Reproduce the whole listing, keeping every character the same.

====== DATA TO USE ======

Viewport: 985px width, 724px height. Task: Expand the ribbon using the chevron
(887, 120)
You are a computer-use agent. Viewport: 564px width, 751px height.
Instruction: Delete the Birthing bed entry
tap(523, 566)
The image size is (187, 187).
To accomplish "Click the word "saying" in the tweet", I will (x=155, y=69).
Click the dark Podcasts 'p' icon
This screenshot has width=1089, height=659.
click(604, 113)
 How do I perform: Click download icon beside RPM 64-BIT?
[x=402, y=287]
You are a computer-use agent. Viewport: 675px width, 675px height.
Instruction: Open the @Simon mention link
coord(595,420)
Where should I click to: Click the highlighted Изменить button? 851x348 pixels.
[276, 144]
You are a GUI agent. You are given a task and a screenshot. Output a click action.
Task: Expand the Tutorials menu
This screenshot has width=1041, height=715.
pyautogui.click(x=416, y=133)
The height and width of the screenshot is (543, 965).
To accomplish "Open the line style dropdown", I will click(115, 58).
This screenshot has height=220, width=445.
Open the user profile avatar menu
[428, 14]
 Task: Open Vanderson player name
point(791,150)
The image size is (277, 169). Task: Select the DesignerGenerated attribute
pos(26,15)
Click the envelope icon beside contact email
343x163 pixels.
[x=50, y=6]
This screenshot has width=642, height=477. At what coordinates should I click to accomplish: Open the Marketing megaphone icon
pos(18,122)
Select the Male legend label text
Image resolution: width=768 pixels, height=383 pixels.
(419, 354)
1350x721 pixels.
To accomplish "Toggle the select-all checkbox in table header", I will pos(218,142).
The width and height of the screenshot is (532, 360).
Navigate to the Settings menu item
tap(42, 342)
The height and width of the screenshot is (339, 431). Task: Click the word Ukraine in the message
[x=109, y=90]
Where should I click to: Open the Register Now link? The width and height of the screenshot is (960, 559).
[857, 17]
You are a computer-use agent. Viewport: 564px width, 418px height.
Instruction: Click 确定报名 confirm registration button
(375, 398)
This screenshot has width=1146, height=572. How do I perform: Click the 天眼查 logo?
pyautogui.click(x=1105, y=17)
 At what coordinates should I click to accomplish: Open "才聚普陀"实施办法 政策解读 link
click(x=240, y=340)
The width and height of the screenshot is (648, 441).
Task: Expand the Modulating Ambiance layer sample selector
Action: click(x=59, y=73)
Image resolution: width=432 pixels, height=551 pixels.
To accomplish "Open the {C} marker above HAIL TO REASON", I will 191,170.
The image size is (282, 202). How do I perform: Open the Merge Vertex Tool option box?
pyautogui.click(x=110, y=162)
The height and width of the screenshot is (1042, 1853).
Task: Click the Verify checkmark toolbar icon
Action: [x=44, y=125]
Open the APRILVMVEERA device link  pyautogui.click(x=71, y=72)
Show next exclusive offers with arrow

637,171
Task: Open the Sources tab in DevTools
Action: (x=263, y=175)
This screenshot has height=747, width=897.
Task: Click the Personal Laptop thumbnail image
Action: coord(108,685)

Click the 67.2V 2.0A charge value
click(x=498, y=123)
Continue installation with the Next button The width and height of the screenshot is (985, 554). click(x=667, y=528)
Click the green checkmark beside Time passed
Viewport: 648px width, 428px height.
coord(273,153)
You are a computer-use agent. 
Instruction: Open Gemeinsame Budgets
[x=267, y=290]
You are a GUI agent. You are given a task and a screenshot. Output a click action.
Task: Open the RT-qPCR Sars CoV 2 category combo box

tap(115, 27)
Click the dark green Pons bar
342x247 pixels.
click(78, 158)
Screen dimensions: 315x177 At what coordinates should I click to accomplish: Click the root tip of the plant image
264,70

======

■ YOUR SOLUTION:
Viewport: 985px width, 724px height. Task: Expand the ribbon using the chevron
(887, 120)
You are a computer-use agent. Viewport: 564px width, 751px height.
Instruction: Delete the Birthing bed entry
tap(523, 566)
The image size is (187, 187).
To accomplish "Click the word "saying" in the tweet", I will (x=155, y=69).
Click the dark Podcasts 'p' icon
This screenshot has width=1089, height=659.
click(604, 113)
 How do I perform: Click download icon beside RPM 64-BIT?
[x=402, y=287]
You are a computer-use agent. Viewport: 675px width, 675px height.
Instruction: Open the @Simon mention link
coord(595,420)
Where should I click to: Click the highlighted Изменить button? 851x348 pixels.
[276, 144]
You are a GUI agent. You are given a task and a screenshot. Output a click action.
Task: Expand the Tutorials menu
This screenshot has width=1041, height=715.
pyautogui.click(x=416, y=133)
The height and width of the screenshot is (543, 965).
To accomplish "Open the line style dropdown", I will click(115, 58).
This screenshot has height=220, width=445.
Open the user profile avatar menu
[428, 14]
 Task: Open Vanderson player name
point(791,150)
The image size is (277, 169). Task: Select the DesignerGenerated attribute
pos(26,15)
Click the envelope icon beside contact email
343x163 pixels.
[x=50, y=6]
This screenshot has width=642, height=477. At what coordinates should I click to accomplish: Open the Marketing megaphone icon
pos(18,122)
Select the Male legend label text
Image resolution: width=768 pixels, height=383 pixels.
(419, 354)
1350x721 pixels.
To accomplish "Toggle the select-all checkbox in table header", I will pos(218,142).
The width and height of the screenshot is (532, 360).
Navigate to the Settings menu item
tap(42, 342)
The height and width of the screenshot is (339, 431). Task: Click the word Ukraine in the message
[x=109, y=90]
Where should I click to: Open the Register Now link? The width and height of the screenshot is (960, 559).
[857, 17]
You are a computer-use agent. Viewport: 564px width, 418px height.
Instruction: Click 确定报名 confirm registration button
(375, 398)
This screenshot has width=1146, height=572. How do I perform: Click the 天眼查 logo?
pyautogui.click(x=1105, y=17)
 At what coordinates should I click to accomplish: Open "才聚普陀"实施办法 政策解读 link
click(x=240, y=340)
The width and height of the screenshot is (648, 441).
Task: Expand the Modulating Ambiance layer sample selector
Action: click(x=59, y=73)
Image resolution: width=432 pixels, height=551 pixels.
To accomplish "Open the {C} marker above HAIL TO REASON", I will 191,170.
The image size is (282, 202). How do I perform: Open the Merge Vertex Tool option box?
pyautogui.click(x=110, y=162)
The height and width of the screenshot is (1042, 1853).
Task: Click the Verify checkmark toolbar icon
Action: [x=44, y=125]
Open the APRILVMVEERA device link  pyautogui.click(x=71, y=72)
Show next exclusive offers with arrow

637,171
Task: Open the Sources tab in DevTools
Action: (x=263, y=175)
This screenshot has height=747, width=897.
Task: Click the Personal Laptop thumbnail image
Action: coord(108,685)

Click the 67.2V 2.0A charge value
click(x=498, y=123)
Continue installation with the Next button The width and height of the screenshot is (985, 554). click(x=667, y=528)
Click the green checkmark beside Time passed
Viewport: 648px width, 428px height.
coord(273,153)
You are a computer-use agent. 
Instruction: Open Gemeinsame Budgets
[x=267, y=290]
You are a GUI agent. You are given a task and a screenshot. Output a click action.
Task: Open the RT-qPCR Sars CoV 2 category combo box

tap(115, 27)
Click the dark green Pons bar
342x247 pixels.
click(78, 158)
Screen dimensions: 315x177 At what coordinates should I click to accomplish: Click the root tip of the plant image
264,70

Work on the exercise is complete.